This is not to say that everything he wrote and said on ethical matters was of little moment. The opposite is true. But perhaps more than all the things he wrote, the most profound of his ethical beliefs was one that he shared with me, personally. He believed that people make their own happiness, that in a sense we choose to be happy. I saw the logic in this. Indeed, Bill’s position was similar to Epicurus’s view. Cheerfulness jump-starts life, and happiness follows. The fact that Bill tended to be grumpy in the morning, and that I was often gloomy at least one day a week, well, this only demonstrated our failings, not the inadequacies of the maxim. His final note to his editors was filled with good humor and wry wit. I was more than pleased to see that he had followed through on this philosophy. Not everyone truly faces death. Bill had to. And it may very well be that he did this admirably.

I remember our first conversation. It was at a party in Portland, Oregon, a libertarian social. Bill expressed pleasure with my negative judgments regarding Ayn Rand, and was surprised that she had never influenced my intellectual development. I would admit to many influences, but not Rand. Nozick, yes; the Friedmans, yes; Spooner, yes; Locke, yes; Jefferson, yes; Thoreau, yes; Herbert Spencer, yes; Menger, Mises, Hayek, Taussig, Kirzner, yes. Rand, no. The conversation lingered there, unfortunately; my attempts to steer our dialogue beyond that point, and to my thesis that libertarian views of social cooperation were often embarrassingly simple-minded, and that a larger vision of praxeology than found in Mises needed to be developed — these things did not interest him.

I later learned that he had written a paper in college called The Praxeology of Government. It was a very simple analysis. I’m afraid that, when I read it, I could not praise it. My basic reaction to that piece was my basic reaction to most libertarian theory: it just didn’t go very far. And Bill himself was uninterested in the work that had already gone beyond his youthful program. He frankly admitted that he had stopped thinking about such things after college.

Besides, as I would learn, he had had enough of an intellectual odyssey as a teenager and young man. In an act of will and conscious choice he had rejected a life of tribal hooliganism and crime. He then went from Goldwater supporter to anarchist in lickety-split time. After becoming an anarchist he went through the seemingly de rigueur Randian phase. He introduced Morris Tannehill to anarchism, but, as Morris began writing his anarchist manifesto, had already switched away from that camp. Yes, he decided that Mises, not Rothbard, was right on the state, giving up on anarchocapitalism.

These were paradigm shifts enough.

Hence his interest in journalism, and his continual encouragement of others to pick at the scab of Rand’s life and philosophy. He enjoyed covering the issues that were settled in his mind but unsettled (or differently settled) in others’. Yes, he loved continually to argue over those. New developments in philosophy and social science were of little interest to him, unless, as in the case of Hans-Hermann Hoppe, he read them and dismissed them outright. This disappointed me, I confess; I had thought that it was for new developments that we had launched Liberty. On Hoppe’s primary contribution I was as dismissive as anyone, but Bill’s lack of interest in covering the bulk of developments in libertarian academic work dismayed me.

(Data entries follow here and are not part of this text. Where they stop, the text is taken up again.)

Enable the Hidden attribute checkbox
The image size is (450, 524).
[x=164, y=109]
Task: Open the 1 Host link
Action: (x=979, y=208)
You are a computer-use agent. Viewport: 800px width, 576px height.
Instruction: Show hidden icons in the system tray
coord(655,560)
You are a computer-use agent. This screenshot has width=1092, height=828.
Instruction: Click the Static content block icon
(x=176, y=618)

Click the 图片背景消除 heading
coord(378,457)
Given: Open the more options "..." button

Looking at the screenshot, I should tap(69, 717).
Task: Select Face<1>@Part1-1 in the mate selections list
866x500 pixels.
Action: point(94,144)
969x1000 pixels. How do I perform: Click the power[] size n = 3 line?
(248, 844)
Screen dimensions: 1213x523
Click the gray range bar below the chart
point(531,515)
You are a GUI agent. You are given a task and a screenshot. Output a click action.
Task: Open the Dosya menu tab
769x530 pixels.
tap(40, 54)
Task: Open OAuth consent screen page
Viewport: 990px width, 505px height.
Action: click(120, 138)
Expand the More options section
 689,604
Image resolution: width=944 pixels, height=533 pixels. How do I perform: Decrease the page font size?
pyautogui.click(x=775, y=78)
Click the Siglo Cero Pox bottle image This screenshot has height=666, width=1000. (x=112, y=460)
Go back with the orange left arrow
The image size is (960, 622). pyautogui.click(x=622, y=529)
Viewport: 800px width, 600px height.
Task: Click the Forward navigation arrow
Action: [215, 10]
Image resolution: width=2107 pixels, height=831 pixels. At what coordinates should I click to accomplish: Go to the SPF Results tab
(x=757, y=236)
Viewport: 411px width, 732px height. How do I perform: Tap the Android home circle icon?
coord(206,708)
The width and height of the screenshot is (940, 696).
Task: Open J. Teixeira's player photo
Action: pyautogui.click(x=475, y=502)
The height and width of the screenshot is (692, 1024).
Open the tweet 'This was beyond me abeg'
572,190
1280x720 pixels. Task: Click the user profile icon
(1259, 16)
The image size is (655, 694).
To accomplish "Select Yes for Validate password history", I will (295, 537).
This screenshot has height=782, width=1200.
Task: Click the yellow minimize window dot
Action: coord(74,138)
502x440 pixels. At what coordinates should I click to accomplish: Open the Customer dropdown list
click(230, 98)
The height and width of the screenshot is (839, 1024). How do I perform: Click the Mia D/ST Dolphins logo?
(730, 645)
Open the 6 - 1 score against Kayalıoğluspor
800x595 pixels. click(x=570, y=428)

He was at his best when writing about the passing scene, when his philosophical interests were at the side and no one enemy outshone all others. His writings under the name Chester Alan Arthur covered many aspects of modern politics. They also included the Libertarian Party. He couldn’t help but be controversial, here. After all, his deep impatience with the ineffectiveness of the party uneasily combined with his fondness of the institution as well as many of its members. He gave it both coverage and criticism. Towards the end of my stay at Liberty, I detected a perhaps unnecessary overemphasis on the party’s alleged corruption (any large institution allows for corruption, especially one that cannot fulfill its stated primary task), but I was by that time disengaging myself from the editorial end of the magazine. (I left, after all, while Clinton was still in office.)

I often jokingly characterized the magazine’s basic editorial policy as there’s no kill like overkill. The tendency to publish three, four, or five (or a dozen!) distinct essays on any single subject was evident from early on. This was obviously a matter of Bill’s preference. Later I came to see it as also a result of not paying contributing editors; it was hard to say no to their free contributions. But on some issues, like the personal lives of Ayn Rand or Bill Clinton, Liberty’s characteristic overkill was hard to forgive, impossible to defend.

Tastes differ, judgments differ, and any one judgment that I make will find a contradictory view from another editor or another reader. But as time went on, a feature of Liberty that I had pushed for in the very beginning — the Reflectionscommentary that appeared early in each edition of the ’zine — came to seem evidence of mere prolixity in our contributors. These contributions were better edited than the blogs that would soon appear on the Net (I started my first blog four or five years before I left Liberty, and soon came to see the blogosphere as a more revolutionary medium), but the quality of thought was often no better than what one can find, for free, on any of a hundred libertarian blog sites. Too often, worse.

But many readers, and Bill himself, had no interest in slashing the length of the average Liberty front-section squib. Besides, most of the energy for reform by sub-editors was spent on efforts to include the author’s full name to each Reflection. This led to conflict on repeated occasions.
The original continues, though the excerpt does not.